- **GIVEN RECORDS**

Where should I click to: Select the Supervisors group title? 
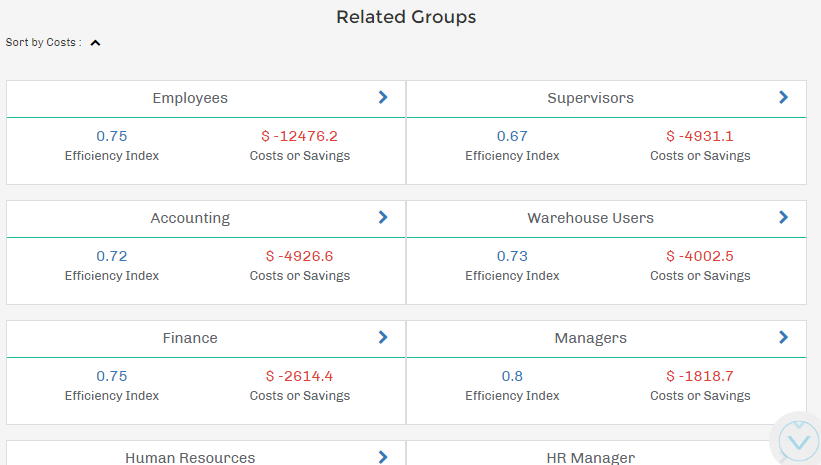(x=590, y=98)
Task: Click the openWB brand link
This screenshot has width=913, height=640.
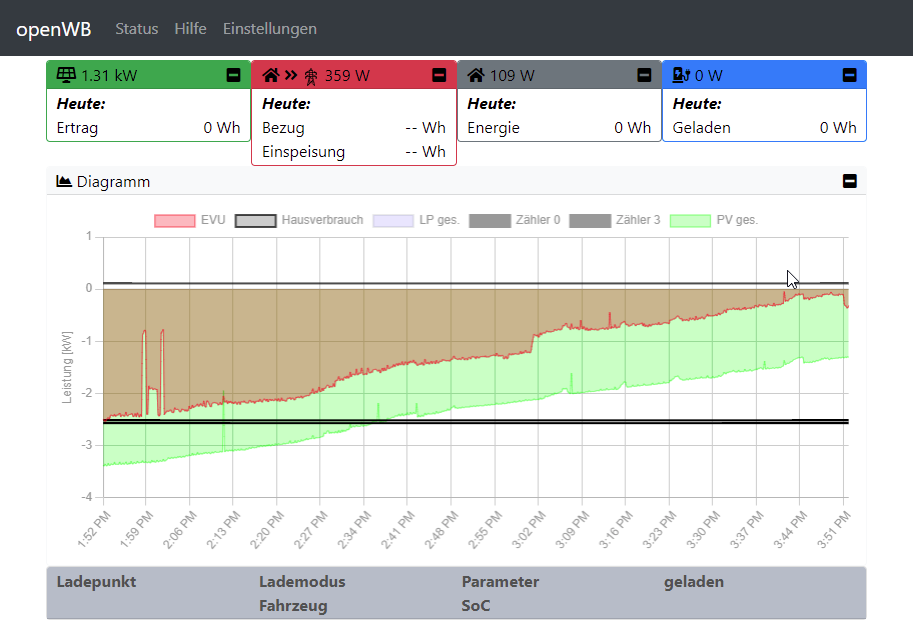Action: tap(53, 29)
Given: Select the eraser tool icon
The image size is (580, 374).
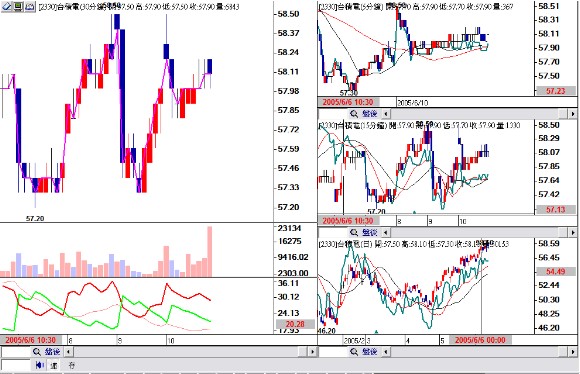Looking at the screenshot, I should (6, 6).
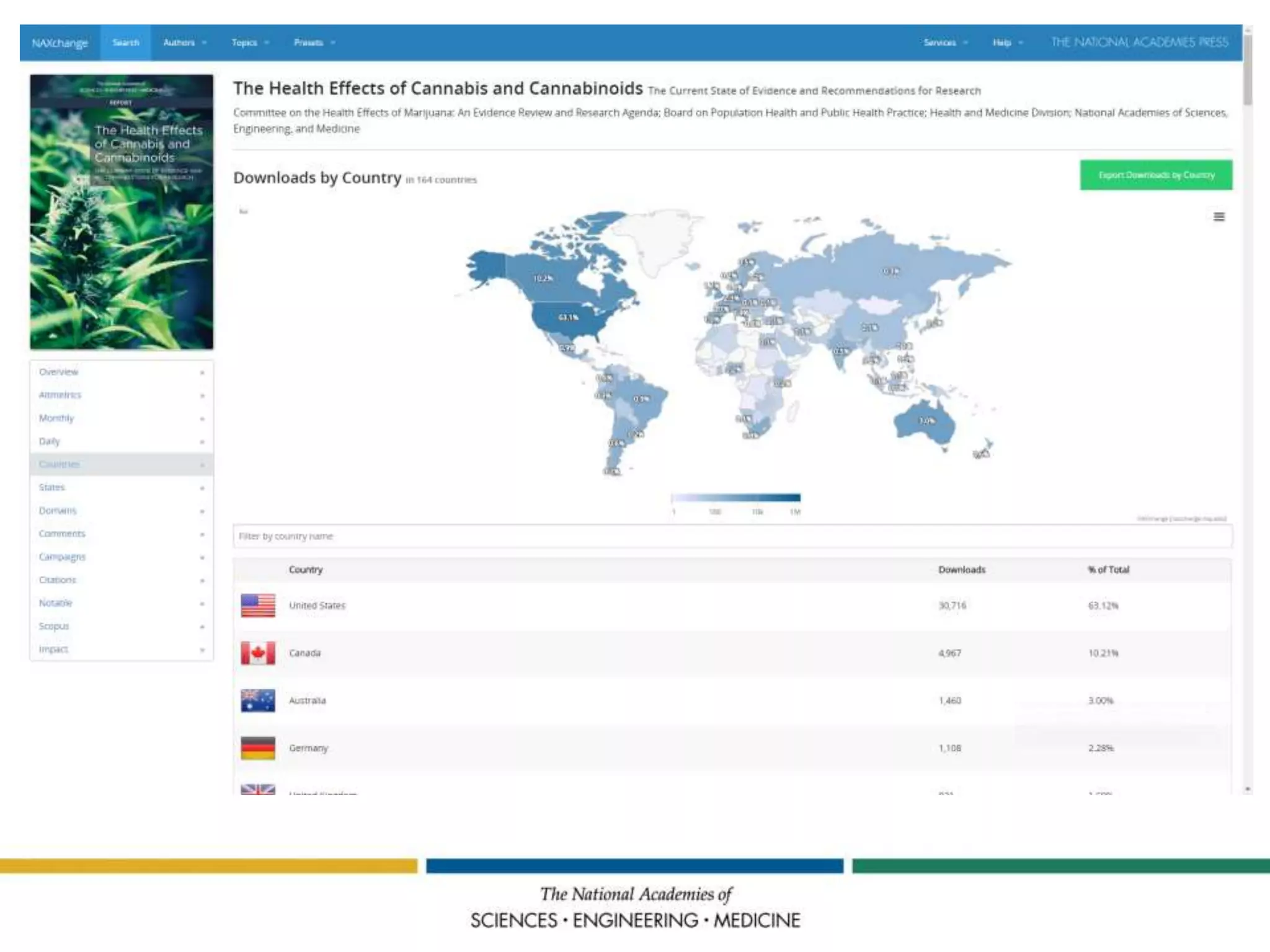Open the Authors dropdown menu

point(184,43)
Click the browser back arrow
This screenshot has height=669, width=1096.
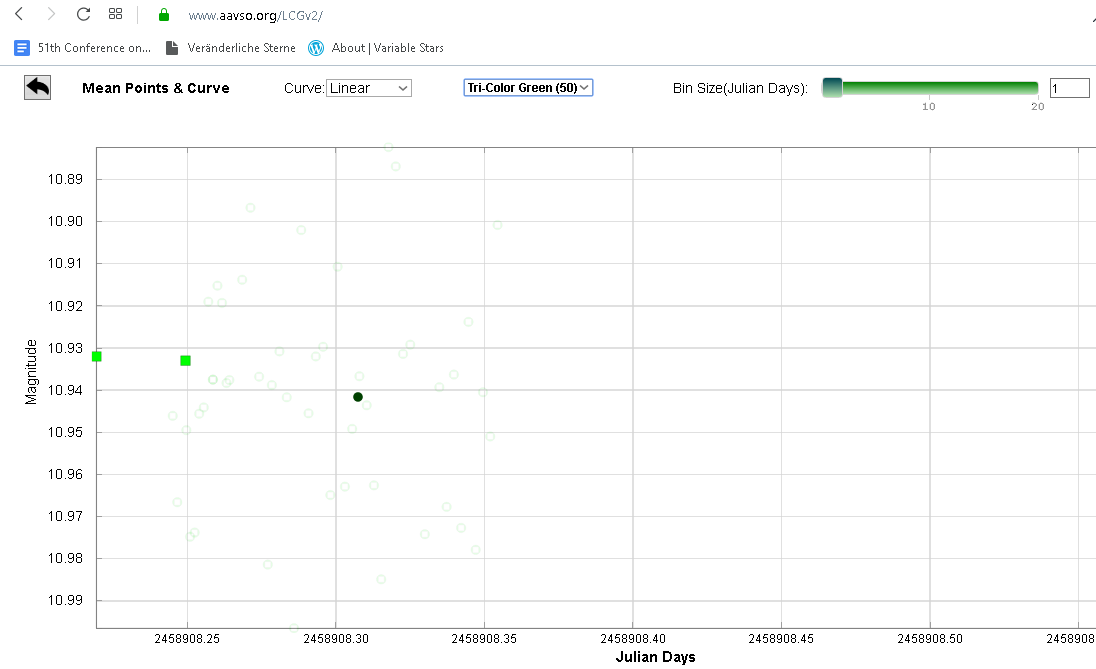coord(19,15)
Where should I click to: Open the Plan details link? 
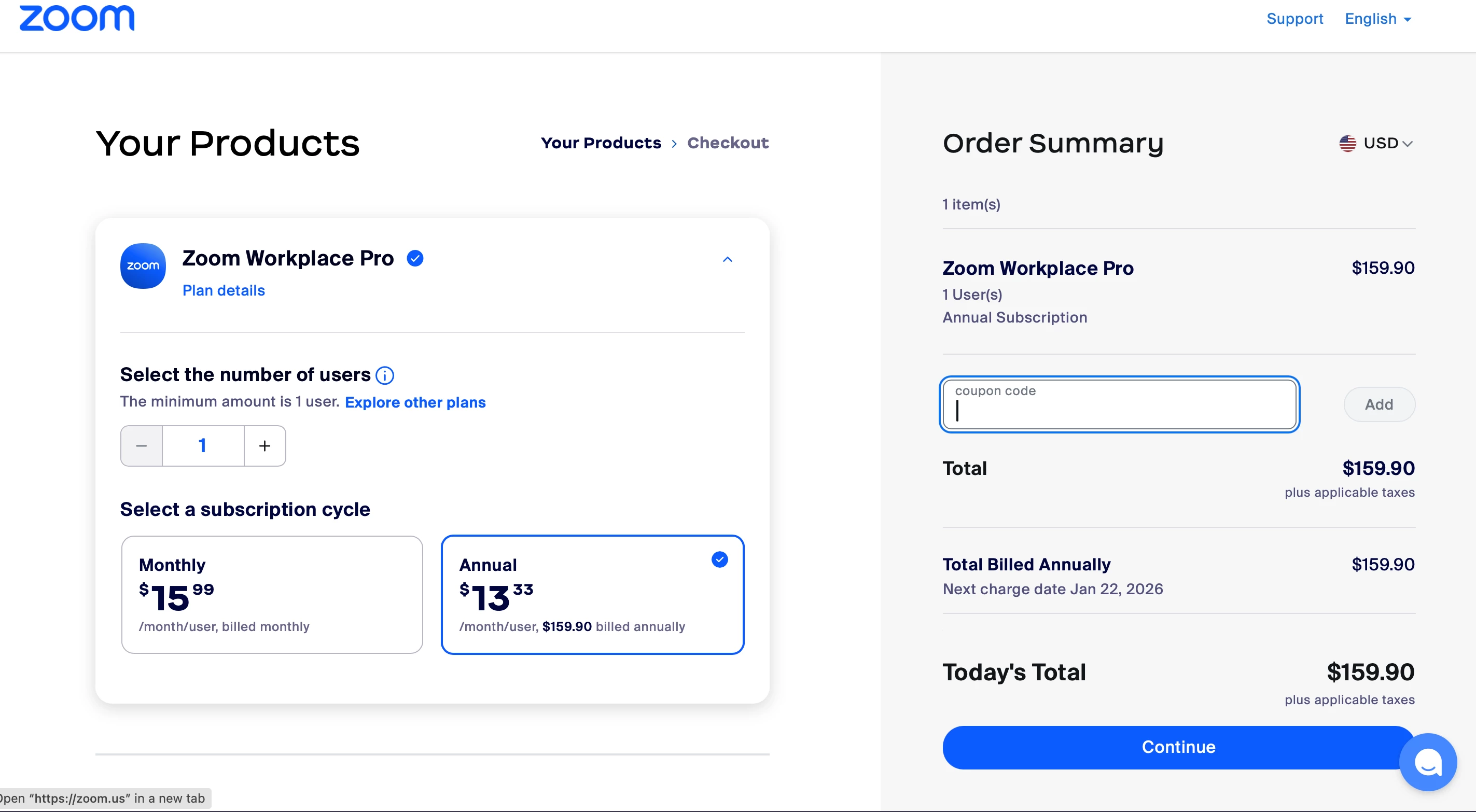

- **WHAT YOU NEED TO DO**
Copy out every row above word for word, leaving out the pictures.

- **TASK SOLUTION**
Where should I click to: Select the Supervisors group title? 
(x=590, y=98)
Task: Click the openWB brand link
This screenshot has width=913, height=640.
Action: tap(53, 29)
Given: Select the eraser tool icon
The image size is (580, 374).
Looking at the screenshot, I should (6, 6).
Open the Authors dropdown menu

point(184,43)
Click the browser back arrow
This screenshot has height=669, width=1096.
coord(19,15)
Where should I click to: Open the Plan details link? 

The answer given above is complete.